+++ Given information +++

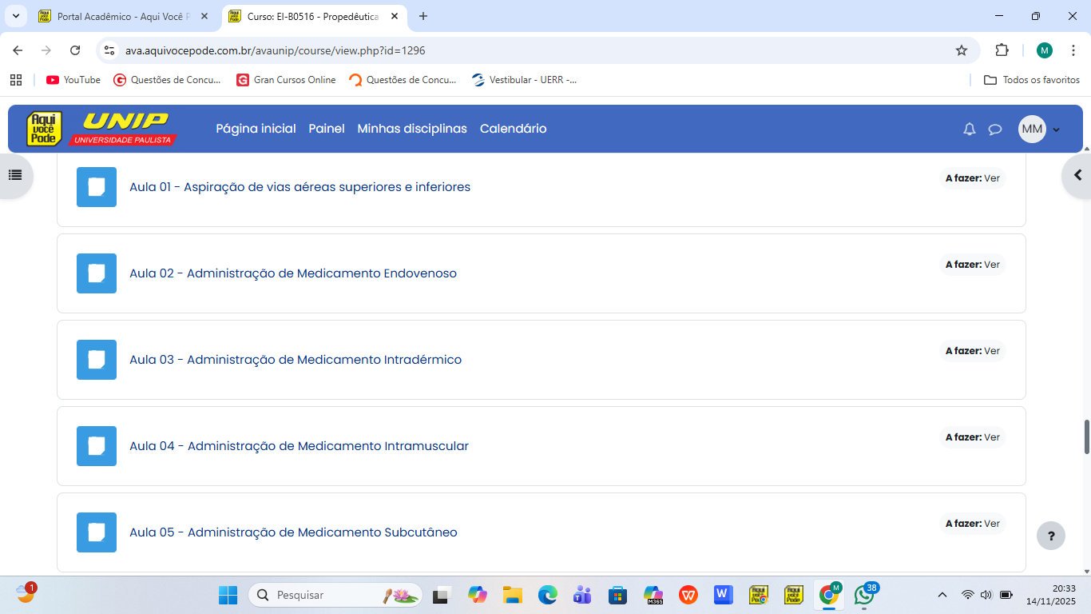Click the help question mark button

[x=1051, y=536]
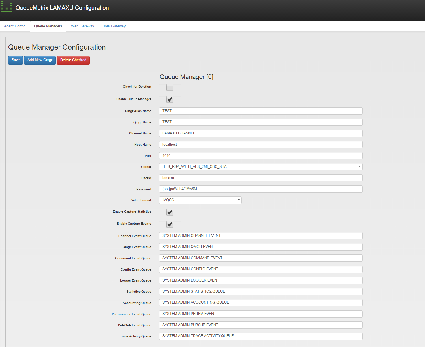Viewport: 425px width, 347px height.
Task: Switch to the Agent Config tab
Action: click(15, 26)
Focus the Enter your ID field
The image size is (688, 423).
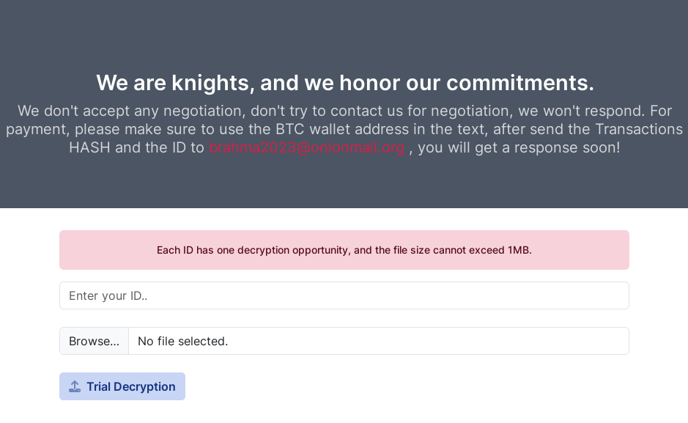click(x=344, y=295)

+++
+++ Given information +++

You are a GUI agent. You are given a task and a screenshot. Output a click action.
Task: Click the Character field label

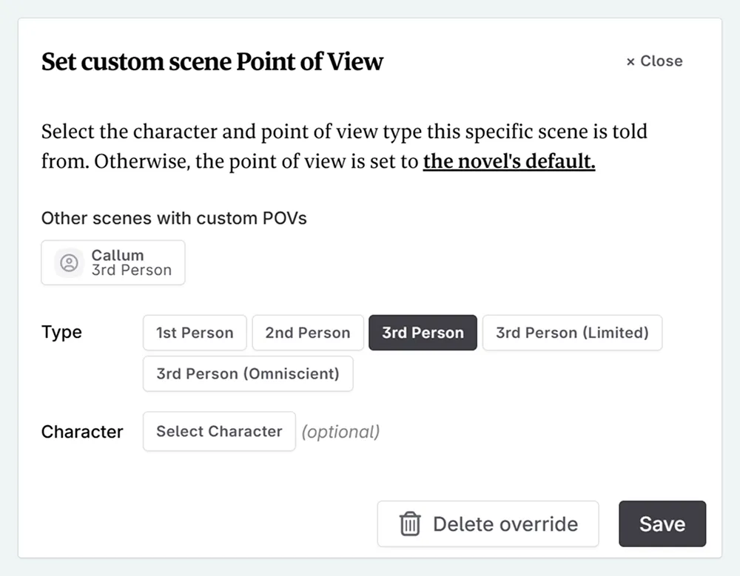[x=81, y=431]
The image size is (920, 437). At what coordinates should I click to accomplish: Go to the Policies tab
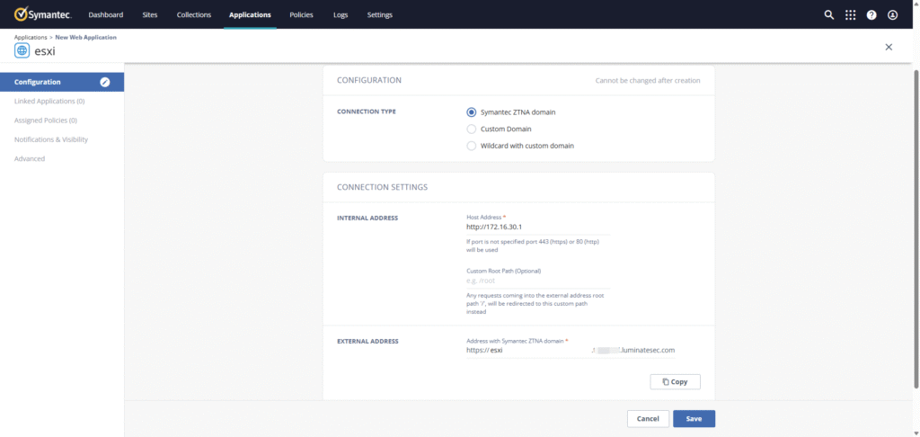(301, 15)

+++

== Exercise prompt ==
How many lines in the listing above contain the string "field"? Reply with the number alone.

== Written answer ==
2